MILITARY HUMOR PAGE FIVE

In an effort to ensure proper training and readiness among the military services, Congress has approved the following changes to basic

principles of recruit training:

HAIRCUTS:
Marines-heads will be shaved.
Army-flat-tops for all recruits.
Navy-no haircut standard.
Air Force-complete makeovers as seen on the Jenny Jones show.
>>>>>>>>>>
TRAINING HOURS:
Marines-rise at 0500, train until 2000.
Army-rise at 0600, train until 1900.
Navy-rise at 0900, train until 1100, lunch til 1300, train till 1600.
Air Force-rise at 1000, breakfast in bed, lunch at 1200, nap at 1400, training ceases at 1500.
>>>>>>>>>>>>
MEALS:
Marines-Meals-Ready-to-Eat 3 times a day.
Army-one hot meal, 2 MRE's.
Navy-3 hot meals.
Air Force-catered meals prepared by the Galloping Gourmet, Julia Childs, and Wolfgang Puck.
All you can eat.
>>>>>>>>>>
LEAVE and LIBERTY:
Marines-none.
Army-4 hours a week.
Navy-2 days a week.
Air Force-for every four hours of training, recruits will receive eight hours of leave and liberty.
>>>>>>>>>>>
PROTOCOL:
Marines-will address all officers as "Sir" and refer to the rank of all enlisted members when speaking to them (i.e.
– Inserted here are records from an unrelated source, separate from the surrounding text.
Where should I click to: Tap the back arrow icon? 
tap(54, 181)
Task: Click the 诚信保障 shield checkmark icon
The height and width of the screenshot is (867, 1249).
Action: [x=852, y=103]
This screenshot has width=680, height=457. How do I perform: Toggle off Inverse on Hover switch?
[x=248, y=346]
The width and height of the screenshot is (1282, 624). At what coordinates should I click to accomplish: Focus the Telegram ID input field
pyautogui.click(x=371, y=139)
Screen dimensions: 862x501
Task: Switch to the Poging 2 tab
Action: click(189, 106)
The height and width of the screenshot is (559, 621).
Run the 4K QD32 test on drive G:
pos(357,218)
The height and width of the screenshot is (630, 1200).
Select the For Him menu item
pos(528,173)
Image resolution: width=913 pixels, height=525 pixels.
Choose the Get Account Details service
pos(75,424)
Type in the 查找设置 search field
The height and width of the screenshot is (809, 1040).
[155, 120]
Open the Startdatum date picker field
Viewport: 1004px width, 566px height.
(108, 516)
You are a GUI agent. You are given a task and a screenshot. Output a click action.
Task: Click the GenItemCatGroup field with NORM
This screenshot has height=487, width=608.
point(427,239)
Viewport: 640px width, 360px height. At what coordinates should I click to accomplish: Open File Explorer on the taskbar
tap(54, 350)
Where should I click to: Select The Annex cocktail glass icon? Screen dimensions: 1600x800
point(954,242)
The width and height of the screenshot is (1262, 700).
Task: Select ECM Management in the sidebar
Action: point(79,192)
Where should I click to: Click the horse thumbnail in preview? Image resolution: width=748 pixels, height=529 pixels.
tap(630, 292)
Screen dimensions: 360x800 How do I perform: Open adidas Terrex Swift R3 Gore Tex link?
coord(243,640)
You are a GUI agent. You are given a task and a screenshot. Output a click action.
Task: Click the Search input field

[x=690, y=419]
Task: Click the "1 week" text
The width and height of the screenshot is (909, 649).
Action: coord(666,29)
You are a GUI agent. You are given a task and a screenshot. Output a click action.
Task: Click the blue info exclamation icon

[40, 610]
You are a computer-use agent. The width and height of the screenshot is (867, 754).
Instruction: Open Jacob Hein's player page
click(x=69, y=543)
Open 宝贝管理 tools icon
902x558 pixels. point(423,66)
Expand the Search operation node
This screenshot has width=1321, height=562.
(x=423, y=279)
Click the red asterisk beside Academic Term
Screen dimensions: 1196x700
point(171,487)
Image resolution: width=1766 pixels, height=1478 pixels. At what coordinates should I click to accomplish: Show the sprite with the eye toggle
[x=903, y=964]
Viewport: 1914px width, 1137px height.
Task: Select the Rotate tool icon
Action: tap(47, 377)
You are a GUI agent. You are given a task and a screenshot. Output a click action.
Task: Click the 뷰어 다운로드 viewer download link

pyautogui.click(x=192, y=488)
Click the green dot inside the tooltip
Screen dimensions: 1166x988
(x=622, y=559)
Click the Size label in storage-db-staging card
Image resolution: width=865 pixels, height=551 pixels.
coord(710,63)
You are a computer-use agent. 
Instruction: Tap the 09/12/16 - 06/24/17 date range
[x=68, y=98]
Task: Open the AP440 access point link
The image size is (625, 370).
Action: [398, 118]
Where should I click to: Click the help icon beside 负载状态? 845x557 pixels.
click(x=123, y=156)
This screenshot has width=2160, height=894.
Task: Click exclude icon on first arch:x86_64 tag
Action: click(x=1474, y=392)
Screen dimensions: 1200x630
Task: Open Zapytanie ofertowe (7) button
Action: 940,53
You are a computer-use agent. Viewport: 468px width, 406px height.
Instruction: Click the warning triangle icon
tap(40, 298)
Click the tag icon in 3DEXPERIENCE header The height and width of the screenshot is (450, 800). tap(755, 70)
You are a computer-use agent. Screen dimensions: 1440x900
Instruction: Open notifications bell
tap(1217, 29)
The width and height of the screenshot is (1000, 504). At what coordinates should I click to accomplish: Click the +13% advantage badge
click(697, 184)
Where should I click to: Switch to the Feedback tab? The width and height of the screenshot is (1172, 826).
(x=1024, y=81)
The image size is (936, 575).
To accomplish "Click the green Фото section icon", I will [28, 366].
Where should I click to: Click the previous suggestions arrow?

Sgt Smith).
Army-will address all officers as "Sir", unless they are friends, and will call all enlisted personnel Sarge. Navy-will address all officers as Skipper, and all enlisted personnel as Chief.
Air Force-all Air Force personnel shall be on a first name basis with all other personnel.
>>>>>>>>>>>
DECORATIONS/AWARDS:
Marines-medals and badges are awarded for acts of gallantry and bravery.
Army-medals and badges are awarded for every bullet fired, hand grenade thrown, fitness test passed, and bed made.
Navy-will have ships engineers make medals for them as needed.
Air Force-will be issued all medals as they will most likely be awarded them at some point early in their careers.
>>>>>>>>>>>>
CAMOUFLAGE UNIFORMS:
Marines-work uniform, to be worn only during training and in field situations.
Army-will wear it anytime, anywhere.
Navy-will not wear cammies, they do not camouflage you on a ship. Captains will make every effort to TRY to explain this to our sailors.
Air Force-will defeat the purpose of camouflage by putting blue and grey service chevrons and name tapes on them.
>>>>>>>>>>>>>
CAREER FIELDS:
Marines-all Marines shall be considered riflemen first and foremost.
Army-doesn't matter, all career fields promote to E-8 in first enlistment.
Navy-nobody knows. Navy still trying figure out what all the SMC, BNC, BSN, and all the other ratings things are.
Air Force-every recruit will be trained in a manner that will allow them to leave the service early to go on to higher paying civilian jobs.


A young NCO is working late at the Pentagon one evening. As he comes out of his office about 8 PM he sees the General standing by the classified document shredder in the hallway, a piece of paper in his hand.

"Do you know how to work this thing?" the General asks. "My secretary's gone home and I don't know how to run it."

"Yes, sir," says the young NCO, who turns on the machine, takes the paper from the General, and feeds it in.

"Now," says the General, "I just need one copy..."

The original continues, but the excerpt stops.